Appendix 1 Description of Data Processing - Users

Categories of Data Subjects

Users

Subject-Matter of the Processing

The subject matter is the Processing of Personal Data for the purpose of providing Users access to the Tool. providing support to the Users and/or Customer, and Processing that is otherwise permitted under Data Protection Legislation, including without limitation, for purposes of security, auditing and measurement.

Nature and purpose of the Processing

Nature of Processing: Nature of Processing of User Personal Data may include receiving, collection, organization, storage, access, adaptation, retrieval, consultation, use, disclosure, transmission, dissemination, making available, alignment, combination, blocking, deleting, erasure, or destruction of User Personal Data.

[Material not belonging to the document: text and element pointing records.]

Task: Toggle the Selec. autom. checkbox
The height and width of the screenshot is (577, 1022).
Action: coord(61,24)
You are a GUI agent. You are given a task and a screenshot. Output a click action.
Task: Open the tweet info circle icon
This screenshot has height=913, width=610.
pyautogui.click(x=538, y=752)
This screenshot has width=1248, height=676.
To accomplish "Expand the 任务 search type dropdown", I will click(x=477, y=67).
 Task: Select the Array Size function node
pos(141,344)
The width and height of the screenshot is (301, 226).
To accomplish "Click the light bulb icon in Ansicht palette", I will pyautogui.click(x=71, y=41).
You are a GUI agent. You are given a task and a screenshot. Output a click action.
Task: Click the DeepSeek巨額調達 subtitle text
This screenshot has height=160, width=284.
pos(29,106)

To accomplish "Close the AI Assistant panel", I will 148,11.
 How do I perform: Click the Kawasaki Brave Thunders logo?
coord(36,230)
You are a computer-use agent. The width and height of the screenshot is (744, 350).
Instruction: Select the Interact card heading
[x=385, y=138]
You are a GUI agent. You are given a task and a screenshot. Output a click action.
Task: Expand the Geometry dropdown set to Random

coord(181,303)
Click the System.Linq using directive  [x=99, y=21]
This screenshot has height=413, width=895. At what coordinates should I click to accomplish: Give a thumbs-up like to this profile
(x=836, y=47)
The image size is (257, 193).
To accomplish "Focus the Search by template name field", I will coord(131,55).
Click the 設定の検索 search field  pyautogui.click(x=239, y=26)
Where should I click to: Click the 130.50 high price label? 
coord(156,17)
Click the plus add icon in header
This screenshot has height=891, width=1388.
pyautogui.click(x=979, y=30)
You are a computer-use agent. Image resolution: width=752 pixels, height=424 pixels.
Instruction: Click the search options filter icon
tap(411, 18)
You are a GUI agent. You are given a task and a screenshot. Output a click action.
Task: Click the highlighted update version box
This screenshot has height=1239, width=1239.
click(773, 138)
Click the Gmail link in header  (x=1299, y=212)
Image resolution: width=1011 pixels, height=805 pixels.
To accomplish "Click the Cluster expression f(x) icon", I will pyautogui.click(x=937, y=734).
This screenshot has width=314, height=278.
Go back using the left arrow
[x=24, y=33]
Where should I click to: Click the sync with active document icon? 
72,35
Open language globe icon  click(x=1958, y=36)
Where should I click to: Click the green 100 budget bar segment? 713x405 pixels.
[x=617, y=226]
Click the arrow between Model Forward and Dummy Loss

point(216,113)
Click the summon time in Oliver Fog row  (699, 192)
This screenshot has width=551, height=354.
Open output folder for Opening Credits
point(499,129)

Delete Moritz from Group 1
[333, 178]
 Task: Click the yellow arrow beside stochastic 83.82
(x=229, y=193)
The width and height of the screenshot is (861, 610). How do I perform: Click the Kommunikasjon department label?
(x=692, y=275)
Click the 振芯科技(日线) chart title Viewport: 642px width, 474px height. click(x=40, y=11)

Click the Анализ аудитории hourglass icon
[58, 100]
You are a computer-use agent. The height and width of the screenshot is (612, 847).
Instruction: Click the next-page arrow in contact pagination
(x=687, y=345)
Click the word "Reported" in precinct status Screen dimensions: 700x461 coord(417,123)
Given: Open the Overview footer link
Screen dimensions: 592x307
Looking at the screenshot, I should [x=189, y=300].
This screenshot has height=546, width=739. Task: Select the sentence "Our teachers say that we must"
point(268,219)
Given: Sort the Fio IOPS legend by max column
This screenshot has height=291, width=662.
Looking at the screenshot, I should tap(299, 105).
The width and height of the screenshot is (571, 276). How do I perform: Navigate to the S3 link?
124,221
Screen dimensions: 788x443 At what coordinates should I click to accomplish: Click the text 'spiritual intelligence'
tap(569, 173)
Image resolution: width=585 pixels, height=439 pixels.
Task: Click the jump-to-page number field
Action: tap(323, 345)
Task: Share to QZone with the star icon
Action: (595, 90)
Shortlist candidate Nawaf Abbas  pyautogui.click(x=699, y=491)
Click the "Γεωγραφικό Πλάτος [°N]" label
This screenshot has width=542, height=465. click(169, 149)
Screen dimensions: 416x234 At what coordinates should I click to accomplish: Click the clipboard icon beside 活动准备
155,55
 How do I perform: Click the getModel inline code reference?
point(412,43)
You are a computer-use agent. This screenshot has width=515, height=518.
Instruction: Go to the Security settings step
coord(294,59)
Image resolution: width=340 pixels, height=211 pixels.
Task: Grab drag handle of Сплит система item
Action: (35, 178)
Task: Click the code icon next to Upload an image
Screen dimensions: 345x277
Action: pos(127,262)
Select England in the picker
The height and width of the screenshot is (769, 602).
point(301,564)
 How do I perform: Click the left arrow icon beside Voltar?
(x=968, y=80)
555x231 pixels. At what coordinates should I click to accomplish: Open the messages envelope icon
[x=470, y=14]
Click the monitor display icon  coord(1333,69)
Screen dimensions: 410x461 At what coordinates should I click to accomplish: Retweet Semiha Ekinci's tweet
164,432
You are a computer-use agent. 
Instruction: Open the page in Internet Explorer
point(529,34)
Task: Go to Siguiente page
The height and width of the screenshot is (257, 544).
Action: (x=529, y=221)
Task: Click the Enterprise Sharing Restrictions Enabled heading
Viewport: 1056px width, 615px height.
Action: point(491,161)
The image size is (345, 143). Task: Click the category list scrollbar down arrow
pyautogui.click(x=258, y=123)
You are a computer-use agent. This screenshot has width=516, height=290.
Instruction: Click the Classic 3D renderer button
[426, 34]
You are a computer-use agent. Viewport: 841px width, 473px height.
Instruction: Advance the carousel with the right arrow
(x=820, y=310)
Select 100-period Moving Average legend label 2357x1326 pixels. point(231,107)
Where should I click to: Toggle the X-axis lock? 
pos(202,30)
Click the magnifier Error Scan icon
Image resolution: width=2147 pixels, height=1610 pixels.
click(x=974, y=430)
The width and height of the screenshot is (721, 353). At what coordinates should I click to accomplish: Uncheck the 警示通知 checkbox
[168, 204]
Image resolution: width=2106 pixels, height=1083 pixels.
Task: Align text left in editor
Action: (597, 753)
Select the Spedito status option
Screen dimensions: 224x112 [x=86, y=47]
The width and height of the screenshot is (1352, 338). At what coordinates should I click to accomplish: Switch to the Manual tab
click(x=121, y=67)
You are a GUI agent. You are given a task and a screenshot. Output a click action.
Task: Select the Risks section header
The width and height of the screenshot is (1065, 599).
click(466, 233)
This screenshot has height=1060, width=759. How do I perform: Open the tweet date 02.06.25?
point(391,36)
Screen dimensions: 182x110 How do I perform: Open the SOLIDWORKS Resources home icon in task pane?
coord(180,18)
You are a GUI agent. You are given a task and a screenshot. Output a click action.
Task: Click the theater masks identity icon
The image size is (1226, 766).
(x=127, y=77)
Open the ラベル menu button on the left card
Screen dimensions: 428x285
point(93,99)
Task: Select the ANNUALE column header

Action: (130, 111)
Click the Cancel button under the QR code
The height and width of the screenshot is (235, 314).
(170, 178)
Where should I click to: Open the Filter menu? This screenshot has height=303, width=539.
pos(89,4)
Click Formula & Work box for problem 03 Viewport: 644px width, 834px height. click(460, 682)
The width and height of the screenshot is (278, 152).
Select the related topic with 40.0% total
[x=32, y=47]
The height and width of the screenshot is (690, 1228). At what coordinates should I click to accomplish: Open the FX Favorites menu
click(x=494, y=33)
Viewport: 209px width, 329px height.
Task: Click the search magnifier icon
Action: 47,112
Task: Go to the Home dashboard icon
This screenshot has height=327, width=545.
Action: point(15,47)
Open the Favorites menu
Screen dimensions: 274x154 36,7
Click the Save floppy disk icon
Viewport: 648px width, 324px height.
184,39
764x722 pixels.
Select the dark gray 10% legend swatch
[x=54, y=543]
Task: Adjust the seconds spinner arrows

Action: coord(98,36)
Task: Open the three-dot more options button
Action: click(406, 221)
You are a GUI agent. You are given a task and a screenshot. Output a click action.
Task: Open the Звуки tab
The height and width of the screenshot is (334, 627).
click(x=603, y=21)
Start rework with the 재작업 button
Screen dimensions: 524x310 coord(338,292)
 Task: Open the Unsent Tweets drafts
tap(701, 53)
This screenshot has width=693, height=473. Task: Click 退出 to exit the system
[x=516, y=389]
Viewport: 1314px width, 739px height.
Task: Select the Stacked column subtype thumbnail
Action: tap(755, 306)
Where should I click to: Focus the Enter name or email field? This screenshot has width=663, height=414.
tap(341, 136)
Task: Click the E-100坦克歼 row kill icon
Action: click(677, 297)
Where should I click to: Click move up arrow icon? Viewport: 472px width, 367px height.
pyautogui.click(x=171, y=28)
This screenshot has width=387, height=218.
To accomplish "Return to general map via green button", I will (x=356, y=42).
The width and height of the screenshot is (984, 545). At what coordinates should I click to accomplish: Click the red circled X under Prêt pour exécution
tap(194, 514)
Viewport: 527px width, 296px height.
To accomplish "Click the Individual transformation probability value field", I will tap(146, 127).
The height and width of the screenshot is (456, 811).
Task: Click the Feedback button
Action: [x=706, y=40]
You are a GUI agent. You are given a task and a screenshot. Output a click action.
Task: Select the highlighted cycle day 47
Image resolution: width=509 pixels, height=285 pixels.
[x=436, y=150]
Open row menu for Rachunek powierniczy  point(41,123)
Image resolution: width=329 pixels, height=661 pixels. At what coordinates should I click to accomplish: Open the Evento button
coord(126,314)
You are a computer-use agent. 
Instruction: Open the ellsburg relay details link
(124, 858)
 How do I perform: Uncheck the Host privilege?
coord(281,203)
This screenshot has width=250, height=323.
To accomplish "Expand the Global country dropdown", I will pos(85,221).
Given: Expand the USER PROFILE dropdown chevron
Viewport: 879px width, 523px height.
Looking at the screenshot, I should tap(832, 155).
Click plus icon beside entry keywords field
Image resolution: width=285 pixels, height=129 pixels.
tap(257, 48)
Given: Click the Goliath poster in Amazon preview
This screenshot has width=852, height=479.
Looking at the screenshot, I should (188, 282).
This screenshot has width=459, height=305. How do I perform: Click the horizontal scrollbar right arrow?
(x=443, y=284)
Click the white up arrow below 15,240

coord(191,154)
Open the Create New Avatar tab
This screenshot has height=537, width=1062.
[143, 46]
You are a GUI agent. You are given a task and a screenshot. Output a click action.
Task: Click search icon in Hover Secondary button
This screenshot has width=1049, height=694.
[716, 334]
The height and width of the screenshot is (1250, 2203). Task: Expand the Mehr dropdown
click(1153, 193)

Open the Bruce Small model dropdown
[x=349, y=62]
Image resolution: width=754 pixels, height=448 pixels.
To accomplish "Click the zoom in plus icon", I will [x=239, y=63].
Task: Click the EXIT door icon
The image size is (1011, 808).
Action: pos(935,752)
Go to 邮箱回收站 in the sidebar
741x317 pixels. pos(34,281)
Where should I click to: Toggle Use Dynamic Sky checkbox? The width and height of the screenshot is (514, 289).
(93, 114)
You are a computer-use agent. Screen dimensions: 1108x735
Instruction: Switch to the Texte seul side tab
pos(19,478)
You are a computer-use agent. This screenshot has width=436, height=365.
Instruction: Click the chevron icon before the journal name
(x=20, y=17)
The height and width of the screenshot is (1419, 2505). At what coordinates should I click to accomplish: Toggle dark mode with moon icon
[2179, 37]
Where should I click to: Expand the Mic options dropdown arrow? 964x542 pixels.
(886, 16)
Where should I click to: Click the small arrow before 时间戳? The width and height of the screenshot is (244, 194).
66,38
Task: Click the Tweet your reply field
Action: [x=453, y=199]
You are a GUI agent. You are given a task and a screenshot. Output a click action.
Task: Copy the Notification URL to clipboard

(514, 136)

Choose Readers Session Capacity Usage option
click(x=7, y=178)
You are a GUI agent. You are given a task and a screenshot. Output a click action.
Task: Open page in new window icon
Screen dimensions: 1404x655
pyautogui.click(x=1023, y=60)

Purpose of Processing: The User Personal Data described below shall be Processed by the Association for the purpose of:

Provisioning access to the Tool in accordance with the Agreement, providing support to the Users and/or Customer, and Processing that is otherwise permitted under Data Protection Legislation, including without limitation, for purposes of security, auditing and measurement.

Providing usage statistics to the Customer.

Type of Personal Data: Name, email address, usage statistics of Users

Duration of Processing

The Association Processes the User Personal Data for the duration set forth in Section 5(i) of this Addendum.